Sustaining Narratives Can Become Traps

Wednesday

I am currently mentoring a single mother of two as she writes a Margaret Atwood senior project and am seeing up close how powerfully the Canadian author speaks to certain women. With Ashley’s permission, I will be sharing some of her work in the upcoming year. In today’s post, I look at an incident in Life before Man where a child uses The Wizard of Oz to make sense of a confusing life.

Elizabeth’s mother has abandoned Elizabeth and her sister, and prickly Aunt Muriel has taken over. Elizabeth has no framework for understanding what has happened except for certain books she has read. One of them is Baum’s classic: 

For months, Elizabeth put herself to sleep with a scene from The Wizard of Oz. The book itself had been left behind, it was part of the old life before Auntie Muriel’s, but she could remember it. It was the part where Dorothy throws a bucket of water over the Wicked Witch of the West and melts her. Auntie Muriel was the witch, of course. Elizabeth’s mother was Glinda the Good. One day she would reappear and kneel down to kiss Elizabeth on the forehead.

It makes sense that a girl who has lost her mother would think of the Glinda passage. Here’s Baum:

Dorothy told the Witch all her story: how the cyclone had brought her to the Land of Oz, how she had found her companions, and of the wonderful adventures they had met with.

“My greatest wish now,” she added, “is to get back to Kansas, for Aunt Em will surely think something dreadful has happened to me, and that will make her put on mourning; and unless the crops are better this year than they were last, I am sure Uncle Henry cannot afford it.”

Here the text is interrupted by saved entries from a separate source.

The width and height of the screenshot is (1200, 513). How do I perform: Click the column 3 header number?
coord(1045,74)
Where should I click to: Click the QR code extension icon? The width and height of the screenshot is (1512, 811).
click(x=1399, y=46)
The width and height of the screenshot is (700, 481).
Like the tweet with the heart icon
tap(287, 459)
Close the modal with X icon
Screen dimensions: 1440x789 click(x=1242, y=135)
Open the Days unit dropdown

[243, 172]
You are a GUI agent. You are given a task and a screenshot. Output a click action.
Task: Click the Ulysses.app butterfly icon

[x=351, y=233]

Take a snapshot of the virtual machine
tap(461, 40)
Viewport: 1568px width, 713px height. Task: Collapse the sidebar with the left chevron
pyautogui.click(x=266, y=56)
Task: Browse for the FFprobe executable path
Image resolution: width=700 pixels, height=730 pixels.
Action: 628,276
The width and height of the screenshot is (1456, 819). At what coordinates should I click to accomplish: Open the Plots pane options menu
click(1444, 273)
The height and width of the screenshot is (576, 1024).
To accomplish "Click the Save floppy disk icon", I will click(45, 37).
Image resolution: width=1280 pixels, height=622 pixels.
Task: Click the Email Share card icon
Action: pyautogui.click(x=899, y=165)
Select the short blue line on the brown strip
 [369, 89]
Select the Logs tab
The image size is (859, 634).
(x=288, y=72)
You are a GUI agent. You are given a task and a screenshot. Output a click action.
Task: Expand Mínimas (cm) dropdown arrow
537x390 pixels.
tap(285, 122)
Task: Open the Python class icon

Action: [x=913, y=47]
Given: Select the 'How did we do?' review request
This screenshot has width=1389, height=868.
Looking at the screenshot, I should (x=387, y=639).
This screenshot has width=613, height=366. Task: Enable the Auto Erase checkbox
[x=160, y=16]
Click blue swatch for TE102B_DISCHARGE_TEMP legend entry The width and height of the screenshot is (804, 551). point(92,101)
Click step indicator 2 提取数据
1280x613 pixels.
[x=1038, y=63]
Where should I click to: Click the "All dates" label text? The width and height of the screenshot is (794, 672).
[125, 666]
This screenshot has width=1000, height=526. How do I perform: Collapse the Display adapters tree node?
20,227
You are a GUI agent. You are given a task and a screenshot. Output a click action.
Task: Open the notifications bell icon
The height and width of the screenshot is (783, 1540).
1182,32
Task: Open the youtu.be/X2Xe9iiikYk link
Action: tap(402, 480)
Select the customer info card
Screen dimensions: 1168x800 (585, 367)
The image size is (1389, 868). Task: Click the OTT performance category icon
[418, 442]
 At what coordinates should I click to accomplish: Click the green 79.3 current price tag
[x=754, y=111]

Glinda leaned forward and kissed the sweet, upturned face of the loving little girl.

“Bless your dear heart,” she said, “I am sure I can tell you of a way to get back to Kansas.”

The real truth, of course, is more complex. Elizabeth’s mother was a drug addict that Muriel supported until she finally died. Never knowing this, Elizabeth has grown up to hate Muriel and finally breaks with her. The Baum imagery comes back to her when she discovers that Muriel is dying of cancer:

Elizabeth hates Auntie Muriel. She has always hated her and she always will hate her. She will not forgive her. This is an old vow, an axiom. Nevertheless.

Nevertheless, this is not Auntie Muriel. The Auntie Muriel of Elizabeth’s childhood has melted, leaving in her place this husk, this old woman who now drops her blockish embroidery and with eyes closed and weeping gropes with her hands across the hospital covers.

Sometimes we discover that we must abandon the narratives that have sustained us if we are to move forward. Muriel may still be a witch in Elizabeth’s eyes, but something else is melting:

Elizabeth wants to get up out of the visitor’s chair and walk, run from the room, leaving her there alone. She deserves it.

Nevertheless, she leans forward and takes Auntie Muriel’s blinded hands. Desperately the stubby fingers clutch her. Elizabeth is no priest: she cannot give absolution. What can she offer? Nothing sincerely. Beside her own burning mother she has sat, not saying anything, holding the one good hand. The one good fine-boned hand. The ruined hand, still beautiful, unlike the veined and mottled stumps she now cradles in hers, soothing them with her thumbs as in illness she has soothed the hands of her children.

Sickness grips her. Nevertheless, nevertheless, she whispers: It’s all right. It’s all right.

The scene is not exactly a reconciliation. Atwood is too honest for that. But the human connection is all the more powerful because it is not sentimental. Sometimes, in the end, humans transcend their pain, their grievances.